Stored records

::::

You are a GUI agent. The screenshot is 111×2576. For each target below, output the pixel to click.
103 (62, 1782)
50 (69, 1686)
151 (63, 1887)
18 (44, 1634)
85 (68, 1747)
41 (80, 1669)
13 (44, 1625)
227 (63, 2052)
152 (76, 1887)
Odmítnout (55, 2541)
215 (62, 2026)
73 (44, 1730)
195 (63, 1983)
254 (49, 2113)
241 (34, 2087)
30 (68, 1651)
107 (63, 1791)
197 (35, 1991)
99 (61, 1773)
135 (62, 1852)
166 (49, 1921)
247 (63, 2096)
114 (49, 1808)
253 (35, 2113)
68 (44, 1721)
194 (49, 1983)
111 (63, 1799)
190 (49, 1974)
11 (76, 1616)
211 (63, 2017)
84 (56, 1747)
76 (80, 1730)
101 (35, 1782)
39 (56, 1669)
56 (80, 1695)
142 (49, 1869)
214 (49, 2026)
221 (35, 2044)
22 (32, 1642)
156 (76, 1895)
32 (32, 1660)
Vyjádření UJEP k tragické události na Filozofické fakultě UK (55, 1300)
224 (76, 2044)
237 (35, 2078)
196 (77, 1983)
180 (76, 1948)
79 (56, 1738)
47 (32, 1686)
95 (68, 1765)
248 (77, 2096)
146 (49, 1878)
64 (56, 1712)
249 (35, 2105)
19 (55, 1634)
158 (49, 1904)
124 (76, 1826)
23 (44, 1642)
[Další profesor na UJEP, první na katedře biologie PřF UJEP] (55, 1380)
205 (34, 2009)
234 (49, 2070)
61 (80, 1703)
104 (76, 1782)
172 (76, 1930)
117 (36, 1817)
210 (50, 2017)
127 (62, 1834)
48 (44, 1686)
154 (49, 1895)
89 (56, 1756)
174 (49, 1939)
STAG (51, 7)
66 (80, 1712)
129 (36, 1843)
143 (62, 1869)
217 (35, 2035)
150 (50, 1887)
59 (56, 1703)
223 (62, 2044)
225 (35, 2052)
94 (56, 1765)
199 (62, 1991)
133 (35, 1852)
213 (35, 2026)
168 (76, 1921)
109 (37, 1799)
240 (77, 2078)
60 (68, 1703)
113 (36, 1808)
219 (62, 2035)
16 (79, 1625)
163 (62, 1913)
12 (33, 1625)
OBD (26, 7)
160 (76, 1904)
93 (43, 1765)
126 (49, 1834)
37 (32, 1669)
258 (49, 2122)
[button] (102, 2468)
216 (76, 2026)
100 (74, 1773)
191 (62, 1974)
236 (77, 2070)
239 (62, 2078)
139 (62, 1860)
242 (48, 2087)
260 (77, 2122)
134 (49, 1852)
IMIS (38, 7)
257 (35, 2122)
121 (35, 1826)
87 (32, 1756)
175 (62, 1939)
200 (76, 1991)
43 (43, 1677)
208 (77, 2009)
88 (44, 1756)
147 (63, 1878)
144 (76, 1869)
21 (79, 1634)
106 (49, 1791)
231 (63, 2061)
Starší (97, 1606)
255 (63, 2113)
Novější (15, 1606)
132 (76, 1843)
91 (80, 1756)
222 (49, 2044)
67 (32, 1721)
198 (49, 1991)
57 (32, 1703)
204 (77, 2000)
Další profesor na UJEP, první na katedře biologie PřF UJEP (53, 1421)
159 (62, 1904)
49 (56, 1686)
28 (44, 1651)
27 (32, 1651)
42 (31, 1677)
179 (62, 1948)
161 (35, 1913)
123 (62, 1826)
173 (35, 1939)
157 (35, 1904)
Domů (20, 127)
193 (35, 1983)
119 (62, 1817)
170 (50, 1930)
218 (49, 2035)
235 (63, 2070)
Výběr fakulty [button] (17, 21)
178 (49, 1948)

::::

__EXERCISE REQUIREMENTS__.
Whenever a line in the entries holds the word "Další", copy that line.

__SOLUTION TO THE EXERCISE__.
[Další profesor na UJEP, první na katedře biologie PřF UJEP] (55, 1380)
Další profesor na UJEP, první na katedře biologie PřF UJEP (53, 1421)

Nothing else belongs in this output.